— Нет, господин, но граф просил меня устроить с ней встречу. Госпожа де Бежар отказалась с ним встретиться.
— Вы видели, как госпожа де Бежар, маркиза де Шале отсекла графу мочку уха?
— Видела, господин. Госпожа позвала меня наверх. На ней была порвана одежда. Она хотела, чтобы я помогла выбросить графа в окно, но потом почему-то сделала это.
— Что?
— Повредила ему ухо.
— А вы не слышали, как господа под окном номера госпожи де Шале угрожали ей? — спросил Серсо.
— Да, господин. Они ждали, когда граф покалечит госпожу де Бежар.
— Нам сказали, что это была всего лишь шутка, а попытки насилия никто не видел, — возразил Катрен.
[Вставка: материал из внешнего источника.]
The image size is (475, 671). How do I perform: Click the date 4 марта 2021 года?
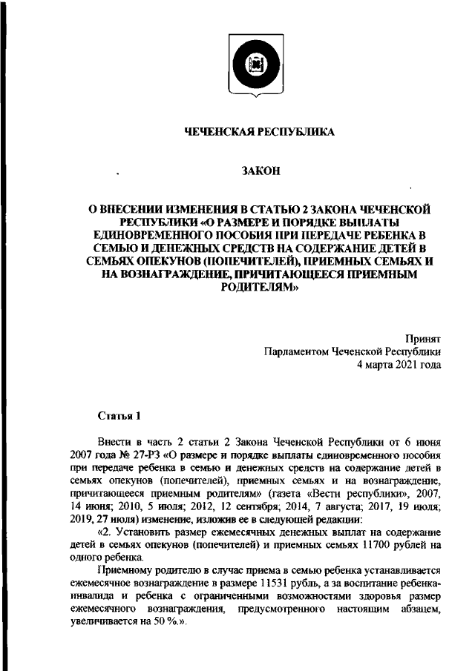point(399,365)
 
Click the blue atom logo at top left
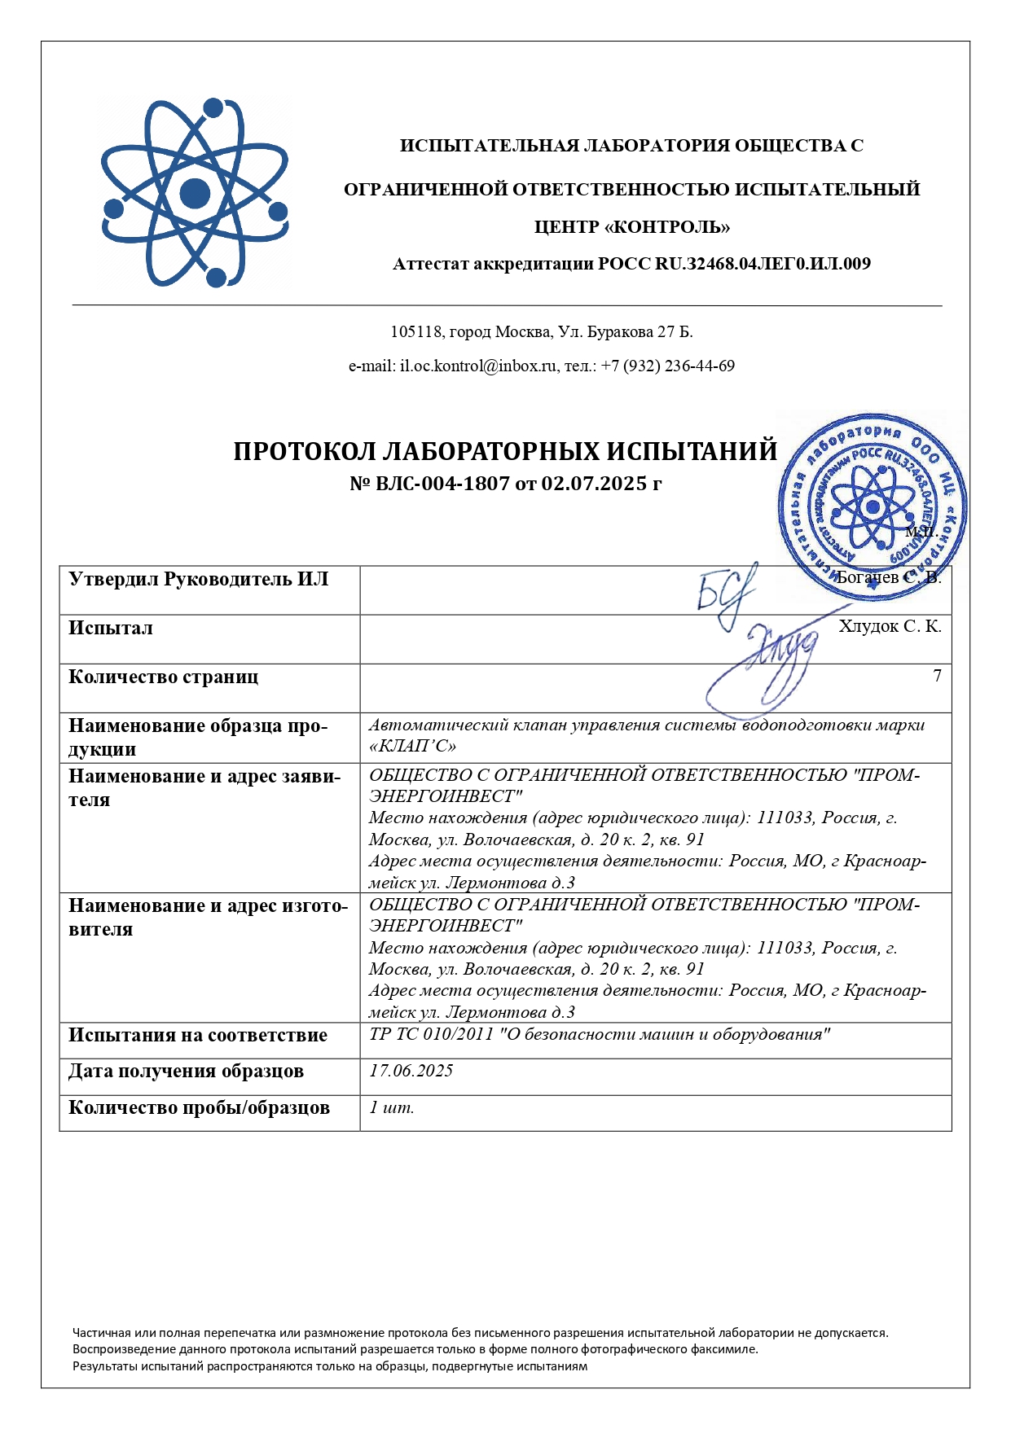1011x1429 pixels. [195, 193]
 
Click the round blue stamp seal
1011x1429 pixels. [872, 506]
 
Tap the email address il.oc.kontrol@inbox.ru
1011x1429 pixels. [477, 366]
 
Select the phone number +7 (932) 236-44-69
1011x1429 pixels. [668, 366]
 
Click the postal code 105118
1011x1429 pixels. [416, 332]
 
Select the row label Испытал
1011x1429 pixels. [111, 629]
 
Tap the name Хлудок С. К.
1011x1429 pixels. [890, 626]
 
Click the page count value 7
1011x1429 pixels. [937, 676]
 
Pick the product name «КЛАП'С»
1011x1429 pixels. [412, 746]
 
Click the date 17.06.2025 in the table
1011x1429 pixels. [411, 1071]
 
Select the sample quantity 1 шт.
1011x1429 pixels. [392, 1107]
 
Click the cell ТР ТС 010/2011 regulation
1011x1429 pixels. [600, 1035]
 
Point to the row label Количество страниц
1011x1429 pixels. [163, 677]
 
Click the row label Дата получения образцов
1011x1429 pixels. [186, 1072]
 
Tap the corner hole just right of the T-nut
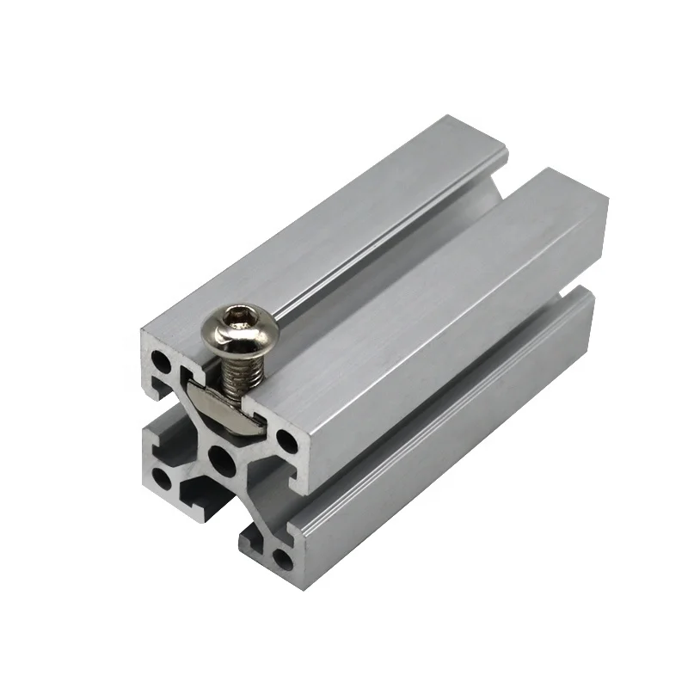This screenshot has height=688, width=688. click(x=287, y=444)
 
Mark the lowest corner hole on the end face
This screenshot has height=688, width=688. click(x=281, y=560)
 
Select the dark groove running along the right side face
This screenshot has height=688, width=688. click(x=447, y=404)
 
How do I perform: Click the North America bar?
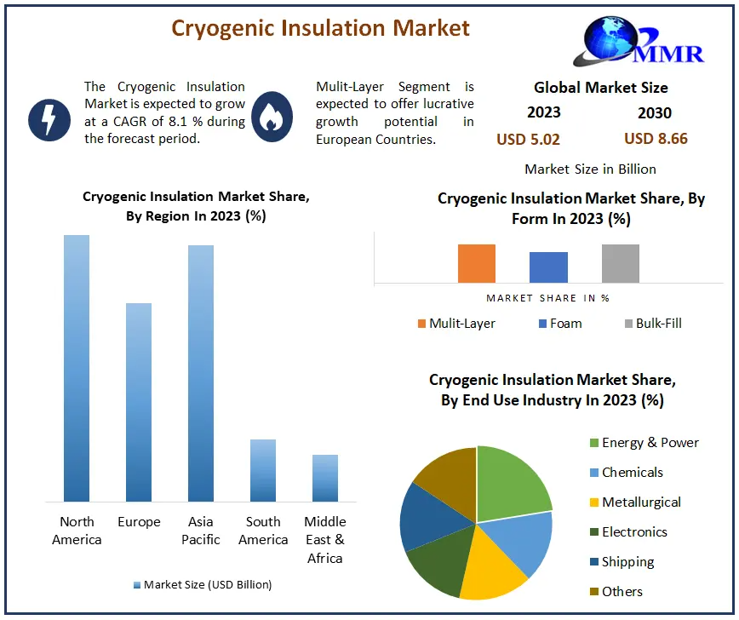[x=77, y=368]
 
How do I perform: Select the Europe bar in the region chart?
[x=139, y=402]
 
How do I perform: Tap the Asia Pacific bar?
[x=201, y=373]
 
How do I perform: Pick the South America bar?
[x=263, y=470]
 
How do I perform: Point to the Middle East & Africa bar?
[x=325, y=478]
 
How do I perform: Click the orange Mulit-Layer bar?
[x=477, y=263]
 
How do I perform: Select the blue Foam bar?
[x=548, y=267]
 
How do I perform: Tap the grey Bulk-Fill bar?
[x=621, y=263]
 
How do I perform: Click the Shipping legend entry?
[x=622, y=561]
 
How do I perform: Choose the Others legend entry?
[x=616, y=591]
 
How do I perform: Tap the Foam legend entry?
[x=560, y=324]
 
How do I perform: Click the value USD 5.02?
[x=529, y=140]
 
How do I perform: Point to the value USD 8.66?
[x=656, y=139]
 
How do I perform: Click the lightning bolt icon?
[x=49, y=120]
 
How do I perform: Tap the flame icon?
[x=272, y=117]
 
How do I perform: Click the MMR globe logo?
[x=639, y=42]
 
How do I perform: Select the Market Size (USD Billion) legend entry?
[x=203, y=584]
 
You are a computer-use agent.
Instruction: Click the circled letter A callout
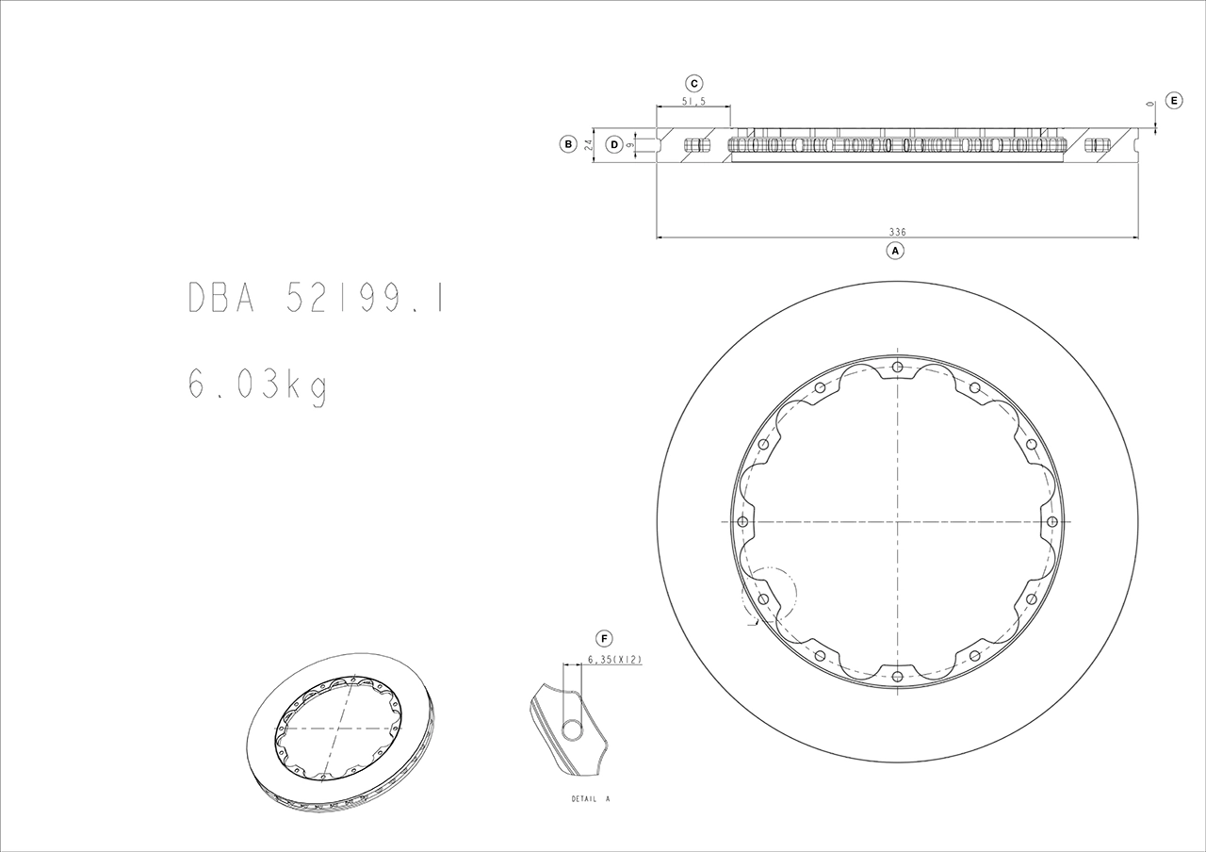pos(895,251)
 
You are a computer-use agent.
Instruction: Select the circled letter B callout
pos(567,144)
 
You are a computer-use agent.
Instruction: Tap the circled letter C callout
pos(693,83)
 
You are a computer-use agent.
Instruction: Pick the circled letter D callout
pos(614,144)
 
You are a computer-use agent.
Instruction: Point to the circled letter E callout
pos(1173,100)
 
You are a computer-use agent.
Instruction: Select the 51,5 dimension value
pos(693,102)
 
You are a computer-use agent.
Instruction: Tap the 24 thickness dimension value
pos(588,144)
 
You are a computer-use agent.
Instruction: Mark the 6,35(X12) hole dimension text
pos(613,660)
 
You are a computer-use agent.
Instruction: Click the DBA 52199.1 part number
pos(316,298)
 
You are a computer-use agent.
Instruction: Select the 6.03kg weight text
pos(257,385)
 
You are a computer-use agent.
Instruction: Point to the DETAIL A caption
pos(591,798)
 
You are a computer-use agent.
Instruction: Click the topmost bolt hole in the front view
pos(897,367)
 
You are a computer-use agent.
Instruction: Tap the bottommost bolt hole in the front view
pos(897,675)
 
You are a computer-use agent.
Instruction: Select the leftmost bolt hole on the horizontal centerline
pos(742,521)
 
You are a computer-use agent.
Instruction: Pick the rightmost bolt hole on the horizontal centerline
pos(1051,521)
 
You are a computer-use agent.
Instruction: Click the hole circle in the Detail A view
pos(572,729)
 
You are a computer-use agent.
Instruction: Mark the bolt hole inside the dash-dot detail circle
pos(763,598)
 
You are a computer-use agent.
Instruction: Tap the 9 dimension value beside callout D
pos(628,145)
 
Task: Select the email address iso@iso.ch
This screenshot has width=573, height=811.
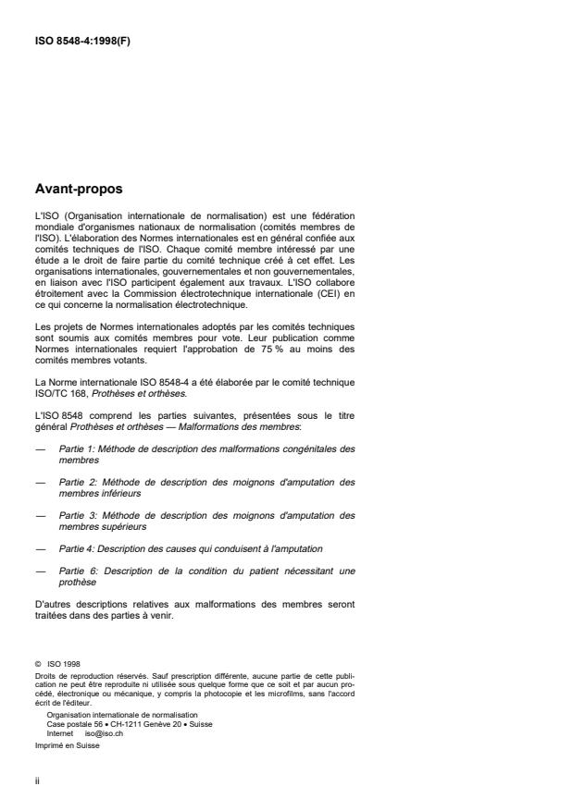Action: point(103,731)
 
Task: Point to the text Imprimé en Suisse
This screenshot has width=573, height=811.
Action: point(63,742)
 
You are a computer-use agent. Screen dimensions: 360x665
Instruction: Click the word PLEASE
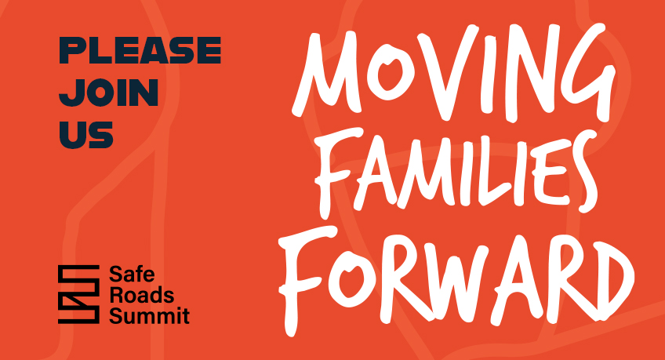point(140,53)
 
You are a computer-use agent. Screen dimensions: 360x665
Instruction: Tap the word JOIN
point(109,93)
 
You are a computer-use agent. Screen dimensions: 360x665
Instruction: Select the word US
point(86,135)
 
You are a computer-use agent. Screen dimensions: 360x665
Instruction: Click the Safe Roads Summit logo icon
point(78,294)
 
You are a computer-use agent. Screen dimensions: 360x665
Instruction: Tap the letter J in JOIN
point(71,93)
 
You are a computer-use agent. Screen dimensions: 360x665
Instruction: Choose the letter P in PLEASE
point(72,53)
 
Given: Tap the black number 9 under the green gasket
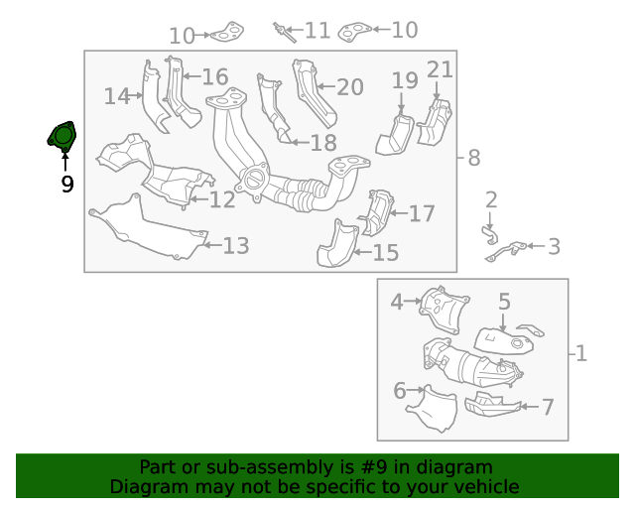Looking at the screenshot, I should [66, 184].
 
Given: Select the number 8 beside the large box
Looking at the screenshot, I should [473, 157].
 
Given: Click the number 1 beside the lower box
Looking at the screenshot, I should [581, 353].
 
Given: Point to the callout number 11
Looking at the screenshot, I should [317, 31].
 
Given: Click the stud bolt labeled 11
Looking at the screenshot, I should [285, 32].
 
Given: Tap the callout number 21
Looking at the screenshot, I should [440, 69].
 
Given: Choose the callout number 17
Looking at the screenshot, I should [422, 212].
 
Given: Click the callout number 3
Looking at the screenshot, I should [554, 246].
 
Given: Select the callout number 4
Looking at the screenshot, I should [397, 301].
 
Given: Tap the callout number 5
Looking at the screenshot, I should [504, 302].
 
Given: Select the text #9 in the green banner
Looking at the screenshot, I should [390, 467].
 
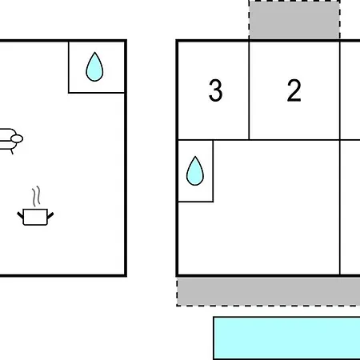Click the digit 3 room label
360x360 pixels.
coord(215,90)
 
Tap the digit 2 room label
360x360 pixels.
coord(294,90)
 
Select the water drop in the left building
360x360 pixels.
coord(94,66)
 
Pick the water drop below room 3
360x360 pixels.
coord(195,170)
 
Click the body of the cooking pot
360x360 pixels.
coord(35,217)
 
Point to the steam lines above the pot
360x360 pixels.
coord(37,196)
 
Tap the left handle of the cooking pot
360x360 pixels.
coord(20,215)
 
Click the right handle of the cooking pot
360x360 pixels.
coord(50,215)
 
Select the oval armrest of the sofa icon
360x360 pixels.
coord(17,138)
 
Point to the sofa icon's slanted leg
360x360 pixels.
coord(12,151)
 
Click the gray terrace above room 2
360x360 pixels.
coord(294,20)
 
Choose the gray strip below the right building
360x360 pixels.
coord(269,291)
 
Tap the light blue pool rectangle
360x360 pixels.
coord(287,338)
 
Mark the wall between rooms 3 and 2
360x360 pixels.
coord(249,90)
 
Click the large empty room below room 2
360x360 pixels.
coord(277,207)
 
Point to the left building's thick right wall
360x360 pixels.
coord(126,158)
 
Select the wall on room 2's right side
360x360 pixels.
coord(340,90)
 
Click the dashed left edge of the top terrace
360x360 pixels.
coord(249,20)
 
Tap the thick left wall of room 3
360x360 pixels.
coord(177,90)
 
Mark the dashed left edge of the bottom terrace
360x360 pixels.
coord(177,292)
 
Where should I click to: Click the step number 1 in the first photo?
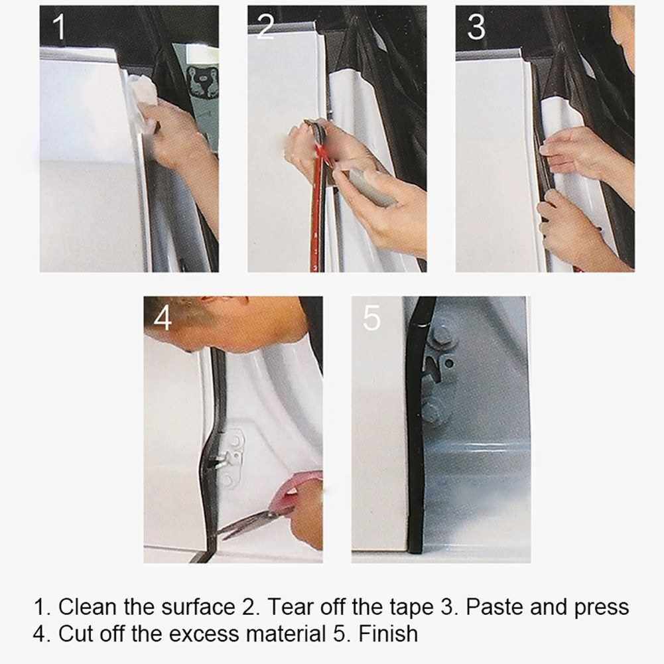(59, 27)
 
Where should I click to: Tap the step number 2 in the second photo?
(265, 27)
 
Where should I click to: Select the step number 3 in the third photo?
(476, 27)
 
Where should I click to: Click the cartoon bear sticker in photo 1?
(203, 82)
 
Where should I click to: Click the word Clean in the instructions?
(87, 607)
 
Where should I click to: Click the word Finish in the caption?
(388, 634)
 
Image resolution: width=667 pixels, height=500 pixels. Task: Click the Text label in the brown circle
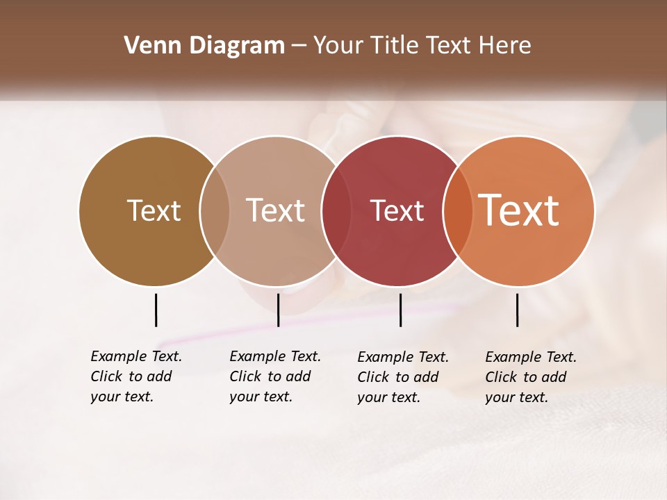click(154, 210)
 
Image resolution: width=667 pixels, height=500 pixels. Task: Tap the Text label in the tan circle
click(275, 210)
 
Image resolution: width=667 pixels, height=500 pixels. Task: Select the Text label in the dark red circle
click(397, 210)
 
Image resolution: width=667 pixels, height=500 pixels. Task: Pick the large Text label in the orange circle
click(519, 210)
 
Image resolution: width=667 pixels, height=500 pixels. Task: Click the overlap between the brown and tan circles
click(215, 210)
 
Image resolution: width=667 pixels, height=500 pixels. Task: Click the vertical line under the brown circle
click(156, 310)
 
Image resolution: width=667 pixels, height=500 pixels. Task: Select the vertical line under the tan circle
click(278, 310)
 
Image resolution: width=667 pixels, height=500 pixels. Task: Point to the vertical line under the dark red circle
click(400, 310)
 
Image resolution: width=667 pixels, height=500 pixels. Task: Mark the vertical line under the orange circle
click(517, 310)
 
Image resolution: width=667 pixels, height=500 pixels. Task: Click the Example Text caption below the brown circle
click(135, 376)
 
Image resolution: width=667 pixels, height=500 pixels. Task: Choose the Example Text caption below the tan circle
click(274, 376)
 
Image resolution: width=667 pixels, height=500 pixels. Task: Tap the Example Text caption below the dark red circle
click(402, 377)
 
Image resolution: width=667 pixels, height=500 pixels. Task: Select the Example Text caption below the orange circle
click(530, 377)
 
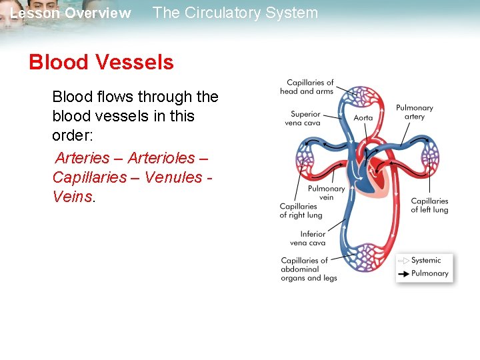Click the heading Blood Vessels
click(x=101, y=63)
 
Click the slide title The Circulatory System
click(x=235, y=13)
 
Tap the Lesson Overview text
click(x=71, y=13)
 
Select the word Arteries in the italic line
click(x=82, y=158)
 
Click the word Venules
click(x=173, y=177)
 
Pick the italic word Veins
click(x=72, y=197)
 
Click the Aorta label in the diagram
click(x=363, y=118)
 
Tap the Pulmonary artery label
click(x=414, y=112)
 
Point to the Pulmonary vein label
click(x=326, y=193)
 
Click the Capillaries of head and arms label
click(x=307, y=87)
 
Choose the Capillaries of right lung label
click(x=301, y=211)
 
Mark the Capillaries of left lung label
click(x=429, y=205)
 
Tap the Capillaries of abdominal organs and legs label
click(x=309, y=269)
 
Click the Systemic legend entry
click(x=426, y=260)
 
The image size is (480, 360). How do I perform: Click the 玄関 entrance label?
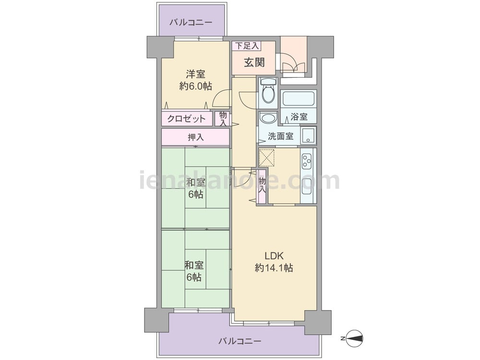[254, 62]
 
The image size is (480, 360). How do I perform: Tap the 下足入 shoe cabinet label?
[247, 46]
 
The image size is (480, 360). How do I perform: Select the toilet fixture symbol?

— Не знаю, господин. Может быть и шутка, — опустила глаза Шарлотта.
Казалось, что факт предумышленного насилия будет сведен на нет, но Серсо вызвал еще одного свидетеля. Это был Жан-Жак, которого Женька сначала даже не узнала в прилично одетом и причесанном мальчике. Однако, как только он заговорил, все встало на свои места.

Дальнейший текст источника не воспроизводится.